(Task description): From the first record below to the last, retype each one exactly.

====

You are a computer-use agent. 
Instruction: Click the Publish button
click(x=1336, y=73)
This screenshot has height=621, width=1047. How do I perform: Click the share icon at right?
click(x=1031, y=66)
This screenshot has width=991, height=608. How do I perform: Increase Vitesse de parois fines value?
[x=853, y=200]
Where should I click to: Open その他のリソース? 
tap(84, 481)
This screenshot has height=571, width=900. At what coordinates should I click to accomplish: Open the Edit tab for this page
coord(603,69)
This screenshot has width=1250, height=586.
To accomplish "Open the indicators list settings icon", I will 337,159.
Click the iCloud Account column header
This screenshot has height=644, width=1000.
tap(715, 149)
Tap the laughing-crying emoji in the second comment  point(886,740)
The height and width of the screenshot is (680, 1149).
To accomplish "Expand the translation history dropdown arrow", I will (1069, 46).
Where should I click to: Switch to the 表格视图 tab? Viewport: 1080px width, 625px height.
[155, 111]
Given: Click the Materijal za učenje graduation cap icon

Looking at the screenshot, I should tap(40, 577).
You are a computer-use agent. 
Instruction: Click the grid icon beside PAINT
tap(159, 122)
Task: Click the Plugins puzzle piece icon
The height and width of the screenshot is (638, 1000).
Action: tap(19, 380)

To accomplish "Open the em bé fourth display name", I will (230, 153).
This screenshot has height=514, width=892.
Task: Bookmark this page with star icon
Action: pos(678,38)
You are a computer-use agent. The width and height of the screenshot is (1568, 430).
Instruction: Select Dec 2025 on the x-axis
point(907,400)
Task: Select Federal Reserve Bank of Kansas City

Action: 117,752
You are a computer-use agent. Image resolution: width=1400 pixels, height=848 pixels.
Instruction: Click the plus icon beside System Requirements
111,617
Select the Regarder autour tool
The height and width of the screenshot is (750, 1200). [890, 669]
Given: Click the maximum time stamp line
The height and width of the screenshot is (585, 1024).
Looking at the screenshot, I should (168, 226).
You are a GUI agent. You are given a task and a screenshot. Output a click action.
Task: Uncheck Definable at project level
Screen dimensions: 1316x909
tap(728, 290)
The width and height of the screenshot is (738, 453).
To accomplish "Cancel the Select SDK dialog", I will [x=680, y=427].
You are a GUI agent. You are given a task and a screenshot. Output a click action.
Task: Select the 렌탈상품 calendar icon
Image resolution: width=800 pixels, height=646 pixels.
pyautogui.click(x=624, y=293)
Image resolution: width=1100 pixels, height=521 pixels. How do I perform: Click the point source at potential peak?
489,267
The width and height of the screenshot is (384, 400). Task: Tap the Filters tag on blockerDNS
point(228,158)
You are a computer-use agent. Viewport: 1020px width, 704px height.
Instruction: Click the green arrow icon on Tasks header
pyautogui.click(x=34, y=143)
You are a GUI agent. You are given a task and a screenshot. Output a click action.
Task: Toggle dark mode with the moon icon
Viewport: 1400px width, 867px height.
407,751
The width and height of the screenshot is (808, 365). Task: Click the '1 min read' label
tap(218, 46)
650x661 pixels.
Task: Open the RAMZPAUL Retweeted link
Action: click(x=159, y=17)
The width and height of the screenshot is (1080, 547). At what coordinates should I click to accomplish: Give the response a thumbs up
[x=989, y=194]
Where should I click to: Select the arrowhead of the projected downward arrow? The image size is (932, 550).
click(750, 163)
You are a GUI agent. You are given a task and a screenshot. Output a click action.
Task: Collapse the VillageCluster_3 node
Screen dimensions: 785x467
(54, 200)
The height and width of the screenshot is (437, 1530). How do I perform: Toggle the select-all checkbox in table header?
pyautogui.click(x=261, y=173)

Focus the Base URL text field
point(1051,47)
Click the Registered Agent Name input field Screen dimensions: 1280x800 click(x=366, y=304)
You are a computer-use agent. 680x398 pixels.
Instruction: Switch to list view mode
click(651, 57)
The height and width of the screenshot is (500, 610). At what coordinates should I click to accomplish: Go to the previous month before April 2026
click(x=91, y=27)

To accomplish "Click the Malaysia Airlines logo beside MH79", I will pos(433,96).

====

(Result of the task):
You are a computer-use agent. 
Instruction: Click the Publish button
click(x=1336, y=73)
This screenshot has height=621, width=1047. How do I perform: Click the share icon at right?
click(x=1031, y=66)
This screenshot has width=991, height=608. How do I perform: Increase Vitesse de parois fines value?
[x=853, y=200]
Where should I click to: Open その他のリソース? 
tap(84, 481)
This screenshot has height=571, width=900. At what coordinates should I click to accomplish: Open the Edit tab for this page
coord(603,69)
This screenshot has width=1250, height=586.
To accomplish "Open the indicators list settings icon", I will 337,159.
Click the iCloud Account column header
This screenshot has height=644, width=1000.
tap(715, 149)
Tap the laughing-crying emoji in the second comment  point(886,740)
The height and width of the screenshot is (680, 1149).
To accomplish "Expand the translation history dropdown arrow", I will (1069, 46).
Where should I click to: Switch to the 表格视图 tab? Viewport: 1080px width, 625px height.
[155, 111]
Given: Click the Materijal za učenje graduation cap icon

Looking at the screenshot, I should tap(40, 577).
You are a computer-use agent. 
Instruction: Click the grid icon beside PAINT
tap(159, 122)
Task: Click the Plugins puzzle piece icon
The height and width of the screenshot is (638, 1000).
Action: tap(19, 380)

To accomplish "Open the em bé fourth display name", I will (230, 153).
This screenshot has height=514, width=892.
Task: Bookmark this page with star icon
Action: pos(678,38)
You are a computer-use agent. The width and height of the screenshot is (1568, 430).
Instruction: Select Dec 2025 on the x-axis
point(907,400)
Task: Select Federal Reserve Bank of Kansas City

Action: 117,752
You are a computer-use agent. Image resolution: width=1400 pixels, height=848 pixels.
Instruction: Click the plus icon beside System Requirements
111,617
Select the Regarder autour tool
The height and width of the screenshot is (750, 1200). [890, 669]
Given: Click the maximum time stamp line
The height and width of the screenshot is (585, 1024).
Looking at the screenshot, I should (168, 226).
You are a GUI agent. You are given a task and a screenshot. Output a click action.
Task: Uncheck Definable at project level
Screen dimensions: 1316x909
tap(728, 290)
The width and height of the screenshot is (738, 453).
To accomplish "Cancel the Select SDK dialog", I will [x=680, y=427].
You are a GUI agent. You are given a task and a screenshot. Output a click action.
Task: Select the 렌탈상품 calendar icon
Image resolution: width=800 pixels, height=646 pixels.
pyautogui.click(x=624, y=293)
Image resolution: width=1100 pixels, height=521 pixels. How do I perform: Click the point source at potential peak?
489,267
The width and height of the screenshot is (384, 400). Task: Tap the Filters tag on blockerDNS
point(228,158)
You are a computer-use agent. Viewport: 1020px width, 704px height.
Instruction: Click the green arrow icon on Tasks header
pyautogui.click(x=34, y=143)
You are a GUI agent. You are given a task and a screenshot. Output a click action.
Task: Toggle dark mode with the moon icon
Viewport: 1400px width, 867px height.
407,751
The width and height of the screenshot is (808, 365). Task: Click the '1 min read' label
tap(218, 46)
650x661 pixels.
Task: Open the RAMZPAUL Retweeted link
Action: click(x=159, y=17)
The width and height of the screenshot is (1080, 547). At what coordinates should I click to accomplish: Give the response a thumbs up
[x=989, y=194]
Where should I click to: Select the arrowhead of the projected downward arrow? The image size is (932, 550).
click(750, 163)
You are a GUI agent. You are given a task and a screenshot. Output a click action.
Task: Collapse the VillageCluster_3 node
Screen dimensions: 785x467
(54, 200)
The height and width of the screenshot is (437, 1530). How do I perform: Toggle the select-all checkbox in table header?
pyautogui.click(x=261, y=173)

Focus the Base URL text field
point(1051,47)
Click the Registered Agent Name input field Screen dimensions: 1280x800 click(x=366, y=304)
You are a computer-use agent. 680x398 pixels.
Instruction: Switch to list view mode
click(651, 57)
The height and width of the screenshot is (500, 610). At what coordinates should I click to accomplish: Go to the previous month before April 2026
click(x=91, y=27)

To accomplish "Click the Malaysia Airlines logo beside MH79", I will pos(433,96).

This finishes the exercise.